How to rule the chaos with Apache Flink?

4 min readMar 4, 2020

Real-time anomaly detection for microservice monitoring with Apache Flink

Good digital customer experience not only needs thoughtful user interfaces, it also requires backend systems that deliver good data on time. In the following blog post we would like to share with you our learnings on building a beautiful monitoring system based on Apache Flink.

When we started to work on the project with our client, a Swiss insurance provider, we faced the complexity of their distributed digital backend. Their system consists of several hundred microservices. A delicate network of processes, that rely on each other. A challenge to unfold and tackle.
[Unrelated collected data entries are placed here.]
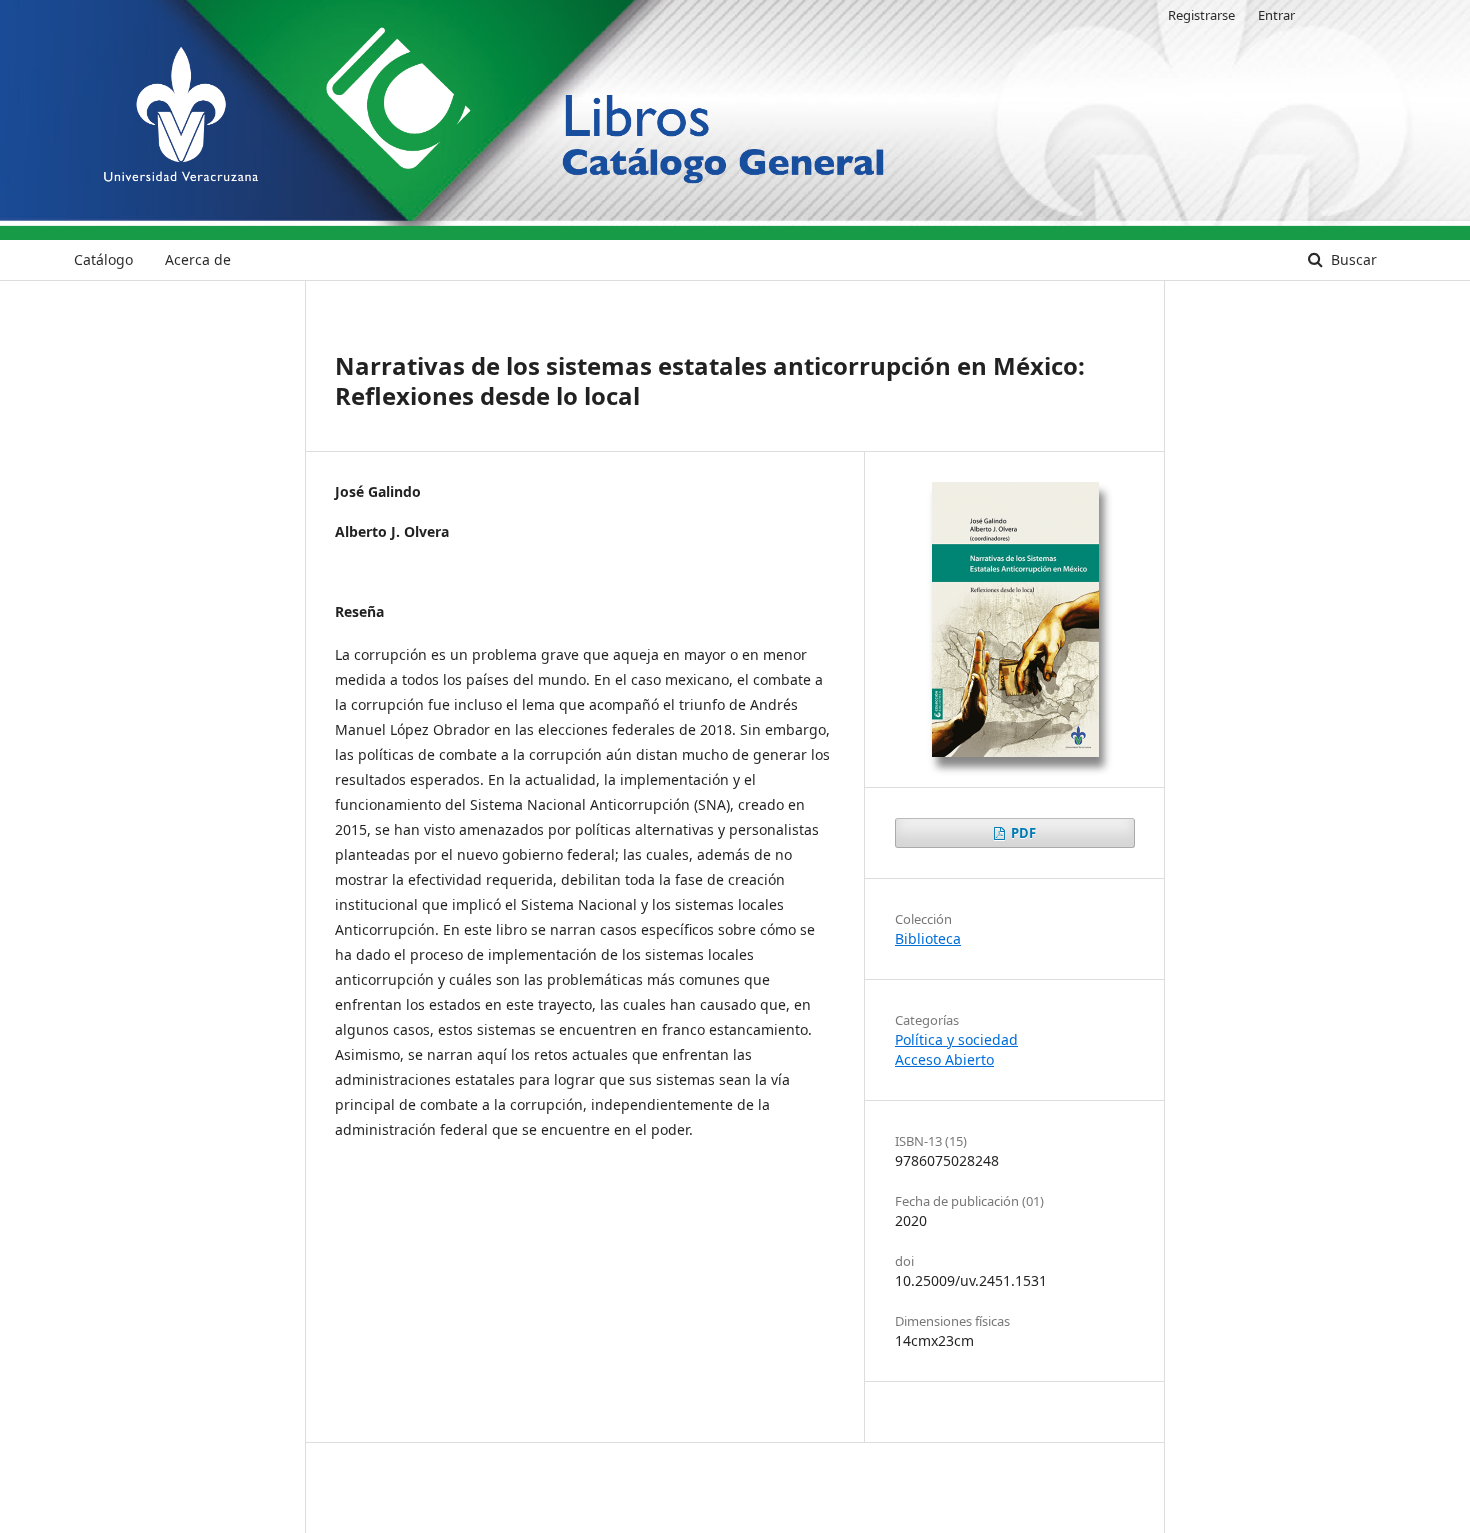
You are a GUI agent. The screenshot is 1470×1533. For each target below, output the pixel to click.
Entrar (1276, 15)
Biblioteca (928, 938)
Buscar (1352, 259)
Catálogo (103, 259)
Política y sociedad (956, 1039)
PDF (1022, 833)
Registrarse (1201, 15)
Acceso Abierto (944, 1059)
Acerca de (198, 259)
First, we needed to figure out how to deal with a diverse set of ever-evolving data producers, with changing schemas and how to map data to a common format. Our contribution to this endeavour was to create a software tool to enable DevOps engineers to evolve the system of several hundred microservices more easily and to find and react to operational challenges on or even ahead of time. We used Apache Flink to provide multiple layers of aggregation up to business-relevant metrics. Apache Flink was chosen because it allows for distributed and parallelized processing and has a very good integration with Apache Kafka.

In addition, we analyze the highly seasonal data with our anomaly detection algorithm MULDER triggered by Apache Flink. The MULDER algorithm, developed by SPOUD, detects anomalies by assigning an anomaly score to each point in time, where the results are easily interpreted by comparing against the typical value of the time series. Also, our algorithm can be used to automatically create alerts with a low false positive rate, and outperforms several popular open source implementations such as Twitter’s Seasonal Hybrid ESD and AWS’ Random Cut Forest algorithms on the Numenta Anomaly Benchmark (NAB).

To get started you are going into your applications architecture and apply distributed tracing. The way you do this is the limitations you will have on analytics. Most important is to measure and order events in time.

Furthermore, very important is to know the causality of your requests or transactions through the forest of services. Which means you should have identifiers which may identify a session (multiple transactions). From there you identify the single transaction or trace in the system. Each action in the trace should reference to its parent action where the trigger was.

In this way you end up with a forest of traces.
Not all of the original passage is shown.